__WHAT THE TASK REQUIRES__
Find the line containing "Screen dimensions: 1000x1333" in the data below and repeat it, along with all later lines, exactly through the last one.
- Opening Delimiter -
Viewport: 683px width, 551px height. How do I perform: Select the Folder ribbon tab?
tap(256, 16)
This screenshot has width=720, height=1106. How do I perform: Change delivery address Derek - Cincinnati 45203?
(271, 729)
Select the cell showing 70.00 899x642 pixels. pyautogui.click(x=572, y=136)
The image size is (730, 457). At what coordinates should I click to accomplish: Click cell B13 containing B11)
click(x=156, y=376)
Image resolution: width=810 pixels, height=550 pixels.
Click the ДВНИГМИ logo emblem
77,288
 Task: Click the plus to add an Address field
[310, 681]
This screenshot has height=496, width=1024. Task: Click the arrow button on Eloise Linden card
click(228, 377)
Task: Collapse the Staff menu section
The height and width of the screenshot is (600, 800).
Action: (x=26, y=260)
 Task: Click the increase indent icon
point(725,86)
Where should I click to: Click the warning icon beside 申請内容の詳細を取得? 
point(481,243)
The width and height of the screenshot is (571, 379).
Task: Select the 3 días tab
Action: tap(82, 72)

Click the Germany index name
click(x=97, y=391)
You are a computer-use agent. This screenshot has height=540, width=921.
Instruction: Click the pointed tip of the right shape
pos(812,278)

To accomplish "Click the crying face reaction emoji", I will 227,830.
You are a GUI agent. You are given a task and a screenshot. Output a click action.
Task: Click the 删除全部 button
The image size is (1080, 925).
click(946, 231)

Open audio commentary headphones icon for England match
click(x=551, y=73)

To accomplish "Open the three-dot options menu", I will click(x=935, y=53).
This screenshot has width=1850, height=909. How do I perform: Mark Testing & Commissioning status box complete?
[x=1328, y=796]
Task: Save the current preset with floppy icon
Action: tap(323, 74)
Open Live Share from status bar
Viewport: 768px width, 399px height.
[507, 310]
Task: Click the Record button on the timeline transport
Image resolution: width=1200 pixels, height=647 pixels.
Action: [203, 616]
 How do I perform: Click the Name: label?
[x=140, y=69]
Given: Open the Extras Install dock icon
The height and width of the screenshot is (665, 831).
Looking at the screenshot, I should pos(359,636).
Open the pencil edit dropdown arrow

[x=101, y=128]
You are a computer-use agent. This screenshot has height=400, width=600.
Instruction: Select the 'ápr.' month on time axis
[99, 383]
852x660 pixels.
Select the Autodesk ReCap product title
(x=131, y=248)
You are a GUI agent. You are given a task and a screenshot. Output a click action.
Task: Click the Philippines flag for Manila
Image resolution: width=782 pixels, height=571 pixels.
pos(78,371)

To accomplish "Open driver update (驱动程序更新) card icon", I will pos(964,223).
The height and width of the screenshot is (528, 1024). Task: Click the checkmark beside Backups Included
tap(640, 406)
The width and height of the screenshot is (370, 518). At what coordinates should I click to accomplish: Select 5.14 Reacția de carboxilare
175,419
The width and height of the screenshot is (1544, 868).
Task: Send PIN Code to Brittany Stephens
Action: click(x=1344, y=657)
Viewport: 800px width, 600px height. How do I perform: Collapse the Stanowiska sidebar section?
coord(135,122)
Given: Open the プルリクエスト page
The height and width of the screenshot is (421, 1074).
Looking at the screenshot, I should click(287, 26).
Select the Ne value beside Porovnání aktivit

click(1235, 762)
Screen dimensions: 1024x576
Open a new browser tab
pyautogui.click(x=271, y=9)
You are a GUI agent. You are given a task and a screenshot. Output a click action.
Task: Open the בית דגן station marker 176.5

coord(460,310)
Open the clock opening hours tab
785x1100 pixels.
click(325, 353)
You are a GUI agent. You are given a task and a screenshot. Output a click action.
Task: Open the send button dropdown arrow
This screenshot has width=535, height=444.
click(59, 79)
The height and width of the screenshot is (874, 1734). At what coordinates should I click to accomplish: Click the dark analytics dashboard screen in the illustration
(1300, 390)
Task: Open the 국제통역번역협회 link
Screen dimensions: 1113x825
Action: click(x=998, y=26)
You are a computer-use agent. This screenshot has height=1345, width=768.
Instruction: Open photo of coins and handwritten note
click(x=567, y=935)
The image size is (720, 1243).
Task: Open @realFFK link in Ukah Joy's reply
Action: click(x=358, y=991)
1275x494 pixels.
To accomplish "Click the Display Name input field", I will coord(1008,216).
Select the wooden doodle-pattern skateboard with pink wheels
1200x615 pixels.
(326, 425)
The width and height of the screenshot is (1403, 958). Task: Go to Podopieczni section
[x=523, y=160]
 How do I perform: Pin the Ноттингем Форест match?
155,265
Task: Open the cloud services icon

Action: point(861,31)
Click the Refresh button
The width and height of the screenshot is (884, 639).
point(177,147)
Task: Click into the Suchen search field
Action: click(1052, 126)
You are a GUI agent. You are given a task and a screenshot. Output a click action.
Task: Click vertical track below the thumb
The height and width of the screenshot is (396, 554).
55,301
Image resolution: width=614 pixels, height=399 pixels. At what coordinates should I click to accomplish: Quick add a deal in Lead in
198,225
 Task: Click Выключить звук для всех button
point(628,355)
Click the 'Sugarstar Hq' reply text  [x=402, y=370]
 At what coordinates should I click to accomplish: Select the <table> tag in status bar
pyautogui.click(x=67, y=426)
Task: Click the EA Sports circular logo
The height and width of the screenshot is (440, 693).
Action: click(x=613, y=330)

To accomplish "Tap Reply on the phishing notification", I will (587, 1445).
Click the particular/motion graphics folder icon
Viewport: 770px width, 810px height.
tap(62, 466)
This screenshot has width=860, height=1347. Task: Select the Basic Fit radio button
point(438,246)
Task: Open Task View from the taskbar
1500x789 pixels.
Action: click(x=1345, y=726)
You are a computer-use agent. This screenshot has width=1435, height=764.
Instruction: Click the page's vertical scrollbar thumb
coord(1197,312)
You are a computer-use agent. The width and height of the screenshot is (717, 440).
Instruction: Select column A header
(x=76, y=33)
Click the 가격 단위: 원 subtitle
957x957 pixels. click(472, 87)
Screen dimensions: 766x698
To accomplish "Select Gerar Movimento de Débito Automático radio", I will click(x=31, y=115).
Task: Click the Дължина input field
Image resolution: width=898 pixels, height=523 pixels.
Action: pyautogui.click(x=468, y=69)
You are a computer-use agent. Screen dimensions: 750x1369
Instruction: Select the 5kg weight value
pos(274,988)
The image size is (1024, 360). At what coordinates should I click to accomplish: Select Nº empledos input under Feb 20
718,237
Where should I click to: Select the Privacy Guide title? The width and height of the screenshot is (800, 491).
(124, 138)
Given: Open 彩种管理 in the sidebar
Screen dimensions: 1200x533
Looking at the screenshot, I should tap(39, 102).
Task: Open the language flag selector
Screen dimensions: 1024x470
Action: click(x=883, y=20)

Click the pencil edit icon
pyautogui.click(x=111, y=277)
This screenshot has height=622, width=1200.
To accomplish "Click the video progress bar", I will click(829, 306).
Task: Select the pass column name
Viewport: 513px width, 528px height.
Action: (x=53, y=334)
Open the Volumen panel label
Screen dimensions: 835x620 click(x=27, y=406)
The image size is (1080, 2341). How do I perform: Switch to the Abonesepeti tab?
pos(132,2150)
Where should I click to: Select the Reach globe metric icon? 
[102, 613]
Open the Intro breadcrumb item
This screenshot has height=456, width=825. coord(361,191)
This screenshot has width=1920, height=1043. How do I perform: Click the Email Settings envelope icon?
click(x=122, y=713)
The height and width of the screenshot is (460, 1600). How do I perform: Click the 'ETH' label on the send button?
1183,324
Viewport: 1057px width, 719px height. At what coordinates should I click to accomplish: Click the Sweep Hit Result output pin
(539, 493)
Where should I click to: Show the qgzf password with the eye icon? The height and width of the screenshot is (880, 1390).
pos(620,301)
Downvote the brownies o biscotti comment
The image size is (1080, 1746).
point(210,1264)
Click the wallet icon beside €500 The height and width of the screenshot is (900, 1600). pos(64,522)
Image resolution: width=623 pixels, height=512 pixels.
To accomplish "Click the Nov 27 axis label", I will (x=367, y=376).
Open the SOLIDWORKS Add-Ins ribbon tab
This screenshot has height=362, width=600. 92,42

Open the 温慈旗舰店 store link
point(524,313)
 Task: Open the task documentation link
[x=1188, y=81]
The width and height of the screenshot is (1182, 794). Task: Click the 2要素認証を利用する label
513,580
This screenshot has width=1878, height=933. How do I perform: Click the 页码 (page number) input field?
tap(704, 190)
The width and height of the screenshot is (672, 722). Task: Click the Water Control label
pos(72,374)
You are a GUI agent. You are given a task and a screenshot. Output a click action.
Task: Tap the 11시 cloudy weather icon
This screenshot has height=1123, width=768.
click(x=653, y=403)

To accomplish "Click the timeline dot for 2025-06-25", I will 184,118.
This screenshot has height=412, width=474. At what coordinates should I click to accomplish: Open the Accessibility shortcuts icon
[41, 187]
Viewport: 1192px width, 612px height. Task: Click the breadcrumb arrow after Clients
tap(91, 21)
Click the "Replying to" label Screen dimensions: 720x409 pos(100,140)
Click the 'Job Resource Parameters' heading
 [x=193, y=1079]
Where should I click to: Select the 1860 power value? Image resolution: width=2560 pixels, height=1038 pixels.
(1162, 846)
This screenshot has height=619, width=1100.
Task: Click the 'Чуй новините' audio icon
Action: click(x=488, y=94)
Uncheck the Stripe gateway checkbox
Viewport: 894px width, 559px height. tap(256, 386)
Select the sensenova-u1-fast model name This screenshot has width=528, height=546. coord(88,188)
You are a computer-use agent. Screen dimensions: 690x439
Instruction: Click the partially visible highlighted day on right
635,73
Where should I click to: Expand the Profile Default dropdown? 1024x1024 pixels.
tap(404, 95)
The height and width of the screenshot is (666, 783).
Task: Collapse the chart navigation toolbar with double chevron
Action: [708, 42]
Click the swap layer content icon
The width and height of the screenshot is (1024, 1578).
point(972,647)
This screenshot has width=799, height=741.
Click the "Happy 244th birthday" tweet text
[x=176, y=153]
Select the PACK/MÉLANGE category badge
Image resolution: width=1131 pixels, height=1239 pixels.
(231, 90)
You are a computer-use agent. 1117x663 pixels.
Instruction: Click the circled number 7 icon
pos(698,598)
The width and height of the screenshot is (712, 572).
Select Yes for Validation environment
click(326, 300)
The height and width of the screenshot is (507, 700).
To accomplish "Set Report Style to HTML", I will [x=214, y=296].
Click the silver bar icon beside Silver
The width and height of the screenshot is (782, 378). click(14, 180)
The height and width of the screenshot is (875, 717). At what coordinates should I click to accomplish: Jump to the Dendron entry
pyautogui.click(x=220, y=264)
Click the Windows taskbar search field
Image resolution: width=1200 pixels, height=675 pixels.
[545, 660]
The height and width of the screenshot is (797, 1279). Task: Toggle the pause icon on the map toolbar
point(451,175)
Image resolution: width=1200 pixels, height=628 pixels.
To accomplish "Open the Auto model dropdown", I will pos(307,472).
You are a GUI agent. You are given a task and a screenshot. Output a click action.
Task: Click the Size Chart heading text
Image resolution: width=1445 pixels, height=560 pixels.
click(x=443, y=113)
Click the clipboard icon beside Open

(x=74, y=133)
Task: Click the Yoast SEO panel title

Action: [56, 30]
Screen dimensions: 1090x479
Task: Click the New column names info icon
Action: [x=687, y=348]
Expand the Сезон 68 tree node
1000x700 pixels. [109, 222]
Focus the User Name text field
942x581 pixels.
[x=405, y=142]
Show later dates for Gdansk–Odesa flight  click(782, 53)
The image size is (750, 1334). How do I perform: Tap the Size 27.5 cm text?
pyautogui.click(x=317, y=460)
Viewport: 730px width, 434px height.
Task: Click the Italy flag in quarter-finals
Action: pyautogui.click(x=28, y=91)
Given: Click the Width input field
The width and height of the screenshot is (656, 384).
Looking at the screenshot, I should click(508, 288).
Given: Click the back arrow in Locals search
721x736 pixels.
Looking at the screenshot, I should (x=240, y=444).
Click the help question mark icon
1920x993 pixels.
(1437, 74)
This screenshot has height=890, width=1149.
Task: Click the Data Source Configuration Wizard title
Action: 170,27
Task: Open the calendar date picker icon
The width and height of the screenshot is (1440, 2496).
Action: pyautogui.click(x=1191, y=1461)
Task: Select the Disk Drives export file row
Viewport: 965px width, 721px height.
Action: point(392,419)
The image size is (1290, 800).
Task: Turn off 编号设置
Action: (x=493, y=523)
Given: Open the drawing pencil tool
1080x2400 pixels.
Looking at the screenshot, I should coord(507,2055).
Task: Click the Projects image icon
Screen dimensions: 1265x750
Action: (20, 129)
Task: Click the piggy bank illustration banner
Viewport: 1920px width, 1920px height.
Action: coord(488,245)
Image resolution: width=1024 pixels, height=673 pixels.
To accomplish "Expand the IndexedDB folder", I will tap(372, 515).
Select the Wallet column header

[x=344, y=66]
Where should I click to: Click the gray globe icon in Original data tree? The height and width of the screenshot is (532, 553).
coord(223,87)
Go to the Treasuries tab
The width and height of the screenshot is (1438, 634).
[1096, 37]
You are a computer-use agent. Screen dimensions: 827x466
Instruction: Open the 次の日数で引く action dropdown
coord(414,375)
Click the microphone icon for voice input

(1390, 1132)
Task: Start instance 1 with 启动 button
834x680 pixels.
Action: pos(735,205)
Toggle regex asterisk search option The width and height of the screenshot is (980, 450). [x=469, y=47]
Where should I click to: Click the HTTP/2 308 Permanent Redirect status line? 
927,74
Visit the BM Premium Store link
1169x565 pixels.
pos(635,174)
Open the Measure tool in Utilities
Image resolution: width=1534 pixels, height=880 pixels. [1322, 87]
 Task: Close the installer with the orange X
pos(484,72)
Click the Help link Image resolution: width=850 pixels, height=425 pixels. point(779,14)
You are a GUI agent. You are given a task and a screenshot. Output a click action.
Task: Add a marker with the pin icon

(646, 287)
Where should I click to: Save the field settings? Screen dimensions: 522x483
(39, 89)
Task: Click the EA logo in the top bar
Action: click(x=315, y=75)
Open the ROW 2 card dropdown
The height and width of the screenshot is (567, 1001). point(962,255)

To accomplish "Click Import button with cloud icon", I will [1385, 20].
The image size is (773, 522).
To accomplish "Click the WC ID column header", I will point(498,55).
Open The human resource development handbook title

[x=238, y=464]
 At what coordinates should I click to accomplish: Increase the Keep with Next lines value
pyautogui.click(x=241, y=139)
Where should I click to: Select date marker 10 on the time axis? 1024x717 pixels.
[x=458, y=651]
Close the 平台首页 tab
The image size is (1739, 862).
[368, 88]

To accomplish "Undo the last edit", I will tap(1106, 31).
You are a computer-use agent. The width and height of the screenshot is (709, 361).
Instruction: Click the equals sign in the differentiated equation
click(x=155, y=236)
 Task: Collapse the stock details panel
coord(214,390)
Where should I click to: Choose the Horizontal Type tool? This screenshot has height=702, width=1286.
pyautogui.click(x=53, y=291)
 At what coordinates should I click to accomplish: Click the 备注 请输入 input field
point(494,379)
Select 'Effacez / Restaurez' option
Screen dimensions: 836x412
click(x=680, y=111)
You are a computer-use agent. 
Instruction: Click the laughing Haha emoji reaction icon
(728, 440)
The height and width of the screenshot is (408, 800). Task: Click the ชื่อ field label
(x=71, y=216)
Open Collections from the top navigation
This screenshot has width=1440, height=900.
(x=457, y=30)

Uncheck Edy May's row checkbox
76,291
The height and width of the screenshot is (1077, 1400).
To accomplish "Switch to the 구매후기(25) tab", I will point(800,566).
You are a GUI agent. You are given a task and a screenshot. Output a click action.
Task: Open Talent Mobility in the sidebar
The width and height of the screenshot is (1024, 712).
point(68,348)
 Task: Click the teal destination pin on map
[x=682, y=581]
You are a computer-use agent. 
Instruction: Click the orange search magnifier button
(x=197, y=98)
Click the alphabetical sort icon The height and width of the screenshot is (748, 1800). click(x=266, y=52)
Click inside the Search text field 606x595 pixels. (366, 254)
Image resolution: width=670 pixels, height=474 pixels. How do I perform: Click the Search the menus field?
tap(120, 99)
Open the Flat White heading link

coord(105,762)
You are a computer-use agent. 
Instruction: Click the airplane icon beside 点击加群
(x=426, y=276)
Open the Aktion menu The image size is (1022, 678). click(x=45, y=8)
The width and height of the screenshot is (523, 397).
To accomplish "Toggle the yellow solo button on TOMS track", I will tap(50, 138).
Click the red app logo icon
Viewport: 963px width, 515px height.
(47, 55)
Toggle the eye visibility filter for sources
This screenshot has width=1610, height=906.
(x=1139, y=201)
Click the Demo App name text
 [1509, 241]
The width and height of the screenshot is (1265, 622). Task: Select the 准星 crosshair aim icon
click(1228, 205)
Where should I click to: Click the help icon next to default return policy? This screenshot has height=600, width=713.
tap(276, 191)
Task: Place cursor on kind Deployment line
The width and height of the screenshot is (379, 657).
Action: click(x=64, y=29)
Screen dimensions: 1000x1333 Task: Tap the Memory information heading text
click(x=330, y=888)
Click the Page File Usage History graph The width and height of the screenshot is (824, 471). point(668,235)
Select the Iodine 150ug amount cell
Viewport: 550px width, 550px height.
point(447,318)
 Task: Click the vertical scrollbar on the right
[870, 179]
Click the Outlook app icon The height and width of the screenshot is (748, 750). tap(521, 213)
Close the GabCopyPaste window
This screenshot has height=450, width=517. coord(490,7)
- Closing Delimiter -
__YOUR SOLUTION__
Screen dimensions: 1000x1333 Task: Tap the Memory information heading text
click(x=330, y=888)
Click the Page File Usage History graph The width and height of the screenshot is (824, 471). point(668,235)
Select the Iodine 150ug amount cell
Viewport: 550px width, 550px height.
point(447,318)
 Task: Click the vertical scrollbar on the right
[870, 179]
Click the Outlook app icon The height and width of the screenshot is (748, 750). tap(521, 213)
Close the GabCopyPaste window
This screenshot has height=450, width=517. coord(490,7)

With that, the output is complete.